*** Material to process Section Begins ***

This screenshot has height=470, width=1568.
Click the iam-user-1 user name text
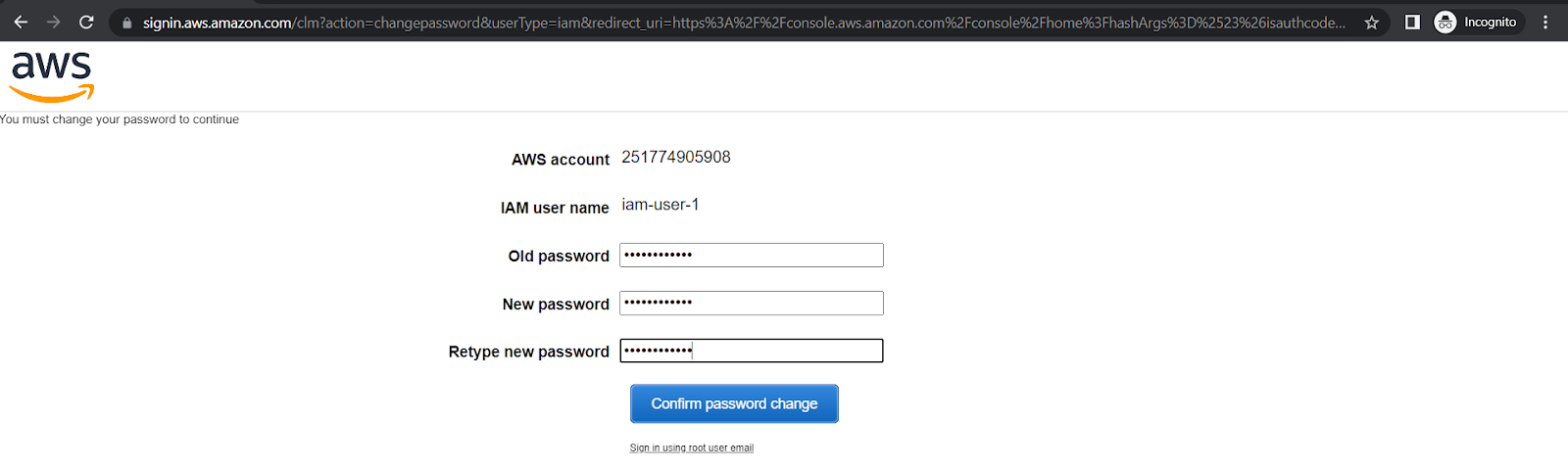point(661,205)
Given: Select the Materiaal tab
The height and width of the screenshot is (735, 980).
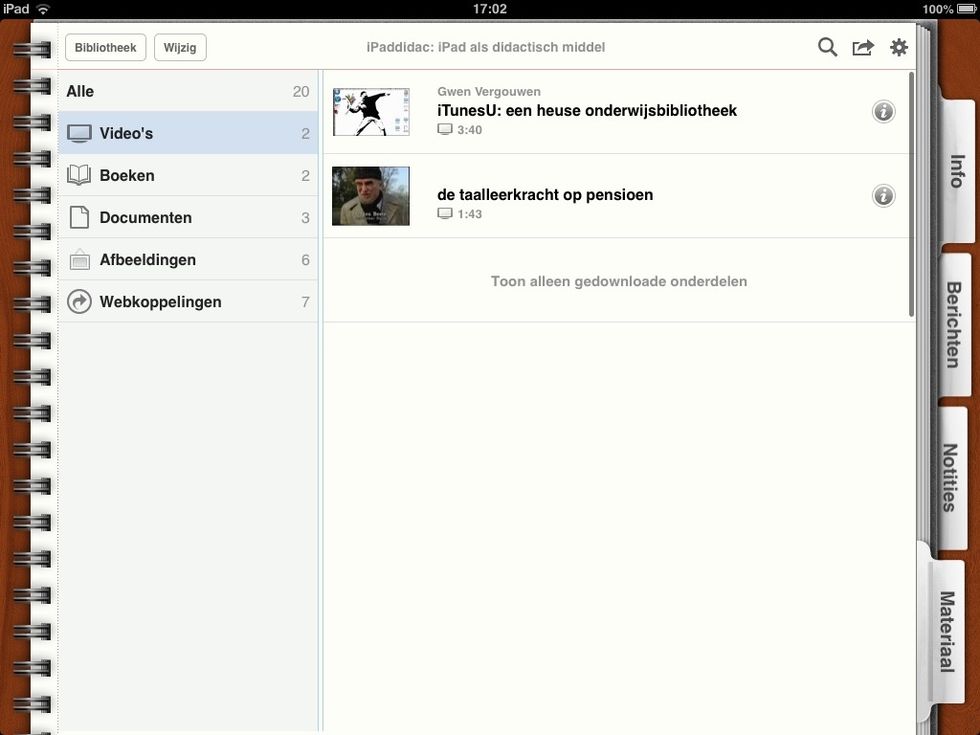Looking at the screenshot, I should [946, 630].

*** Material to process Section Ends ***

### Problem statement:
Restate exactly the lines that start at the "Given: Select the Materiaal tab" line and end with the last line of the material above, leaving out the pictures.

### Written solution:
Given: Select the Materiaal tab
The height and width of the screenshot is (735, 980).
Looking at the screenshot, I should [946, 630].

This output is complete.